The client inherited a villa from a beloved aunt and wanted to keep alive the associated memories and affections in the renovation designed to inject it with new life and adapt it to the needs of their family.
This forms the basis for the project, risking an obvious reconstruction of childhood memories and aims at expressing the full potential of this aged, faded beauty from the 1950s.
The three-floor villa is surrounded by a large garden and stands in the Cesena foothills, just outside the city walls. This advantageous position gives it great views over the old town that is only a few metres away and because it stands on a small rise at a crossroad, it is visible to anyone coming out of the historical centre.
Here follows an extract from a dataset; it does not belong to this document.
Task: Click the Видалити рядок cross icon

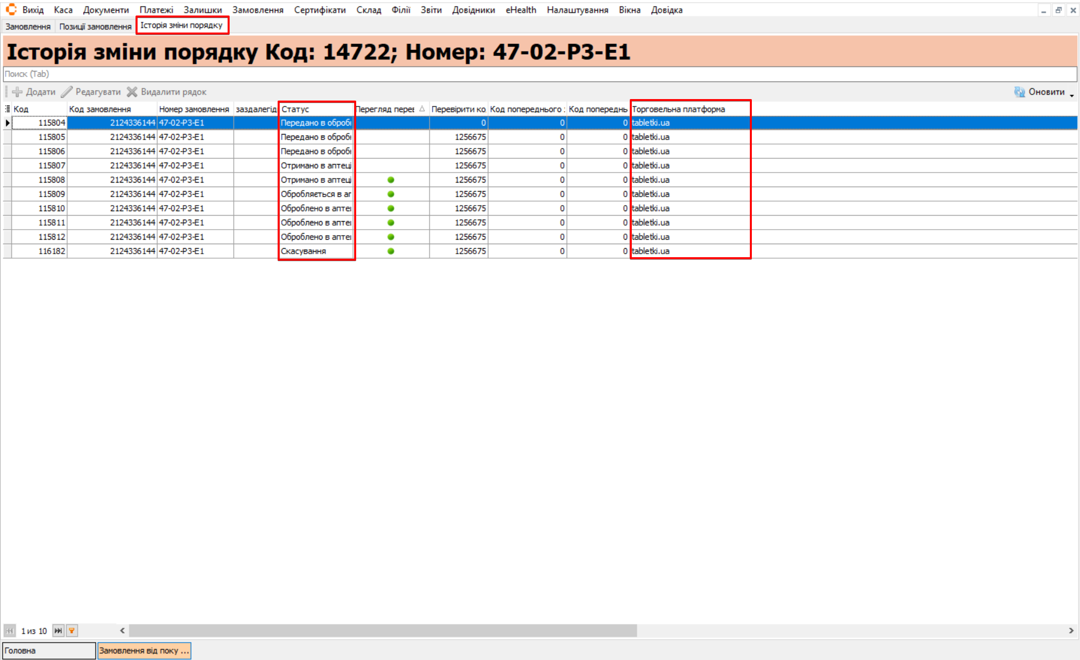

This visibility is one of the many issues addressed in the project, which pursues a harmonious balance between preserving the past that is important to the client and giving the house a radical style and function makeover. This search for balance is also reflected in the choice of colour – a rich, warm grey that stands out from the other buildings around it and contrasts with the white bays of the arch inners and the window ledges, which drop smoothly down the wall, streamlining the proportions of the complex original volume to give it a sleek look. The proportions of the original volume have also been modified by the elegant design of the parapet on the small corner balcony, repeated in the railings of the rear windows.
A system of white milled wood gates forms the main entrance into the property and references the design of the original, now restored pedestrian gateway. The gates and the gateway constitute the two ends of a pedestrian path that is structured around a sequence of steps, exploiting the particular morphology of the block.The path winds around the garden instead of taking the traditional, straight gate-to-front door approach, so different perspectives of the house open up as you gradually come closer. At the same time, you can take in the colours and scents released from the plants in the raised-bed planter boxes of different heights and sizes that flank the path. The driveway is, of course, straighter and runs between the house and the retaining wall separating the lot from the neighbouring property, softened by small, strategically positioned, vertical milling and trims. The wall and the planter boxes are painted the same grey as the house to bring everything together. The stairs leading up to the main entry on the raised ground floor are clad in a beige limestone, the same as the bays of the arch inners.
A large veranda acts as a filter between interior and exterior, and its timber and stone floor and elegant, white-painted railings give you a foretaste of the combined modernist and contemporary style that runs through the whole project. This foretaste gives way to facts when you step through the door into the full-height entrance hall.
The stand-out features are the wide staircase connecting the ground floor to the first floor, and the herringbone pattern of the teak floor, which runs seamlessly through the whole house, continuing up the stairs leading to the first floor. The contrast between the flavour of the past and the makeover is immediately showcased in the serpentine, plaster handrail, replacing what would be the traditional iron and wood parapet: its continuous line protects and follows your eyes, framing and bringing out the texture of the wooden stairs. The rooms all hint of continuous references to 1950s design reinterpreted with a contemporary take.
Doors and skirting boards discreetly play the game of references with bespoke edging, present throughout the house and recreating the lines of that period. These reassuring accents, like the strictly preserved splayed windows or the mild, familiar feel of the new kitchen design stand alongside bolder, more biting details.
The new fireplace in the living room has been positioned in the corner rather than straight-on, acting as a sculpture as well as a fireplace, and the furniture arrangement in the two upstairs bathrooms has been designed with broken lines and split surfaces. Together they pronounce and mark the arrival of a new generation.